İstenen Görev: İspanya'nın Filistin tavrını anlatan alıntıya göre Madrid yönetiminin Filistinlilere verdiği destek kimin sert tepkilerine yol açtı?

Alıntı:
────────────────

'Filistin'

Geçmişten Günümüze İspanya’nın Filistin’den Yana Tavrı

İspanya’nın Filistin'e olan desteği tesadüf değil: tarihsel diplomasi, kamuoyu vicdanı ve AB’nin tıkanıklığı aynı çizgide buluşuyor. Bu yazıda, İspanya'nın Filistin desteğinin nedenlerini arıyoruz.

Fotoğraf: Shutterstock

Gazze Şeridi’nde süren soykırıma karşı en net tavır alan Avrupa ülkelerinden biri İspanya oldu. İsrail’in yıkıcı saldırılarının başladığı günden bu yana Madrid yönetimi Filistinlilere destek verirken, bu duruş sık sık İsrail Başbakanı Benjamin Netanyahu’nun sert tepkilerine yol açtı.

────────────────

Derlenen Malzeme:
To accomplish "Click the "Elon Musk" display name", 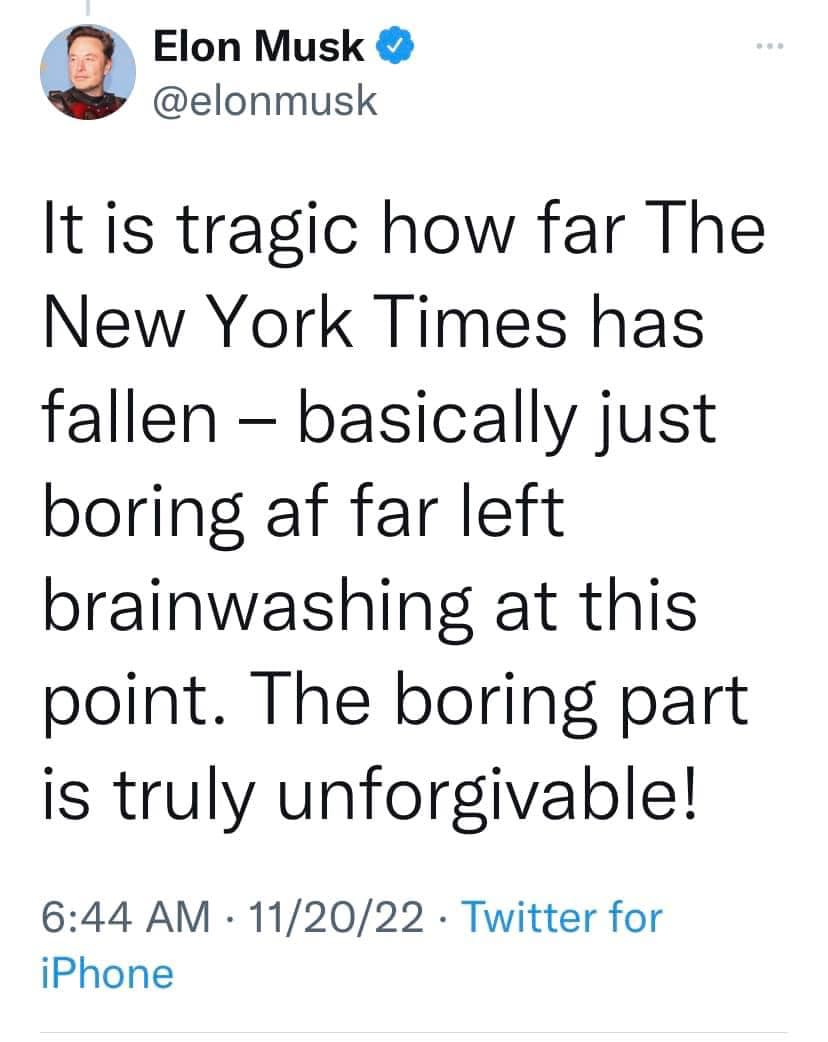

────────────────

Sonuç: İsrail Başbakanı Benjamin Netanyahu'nun.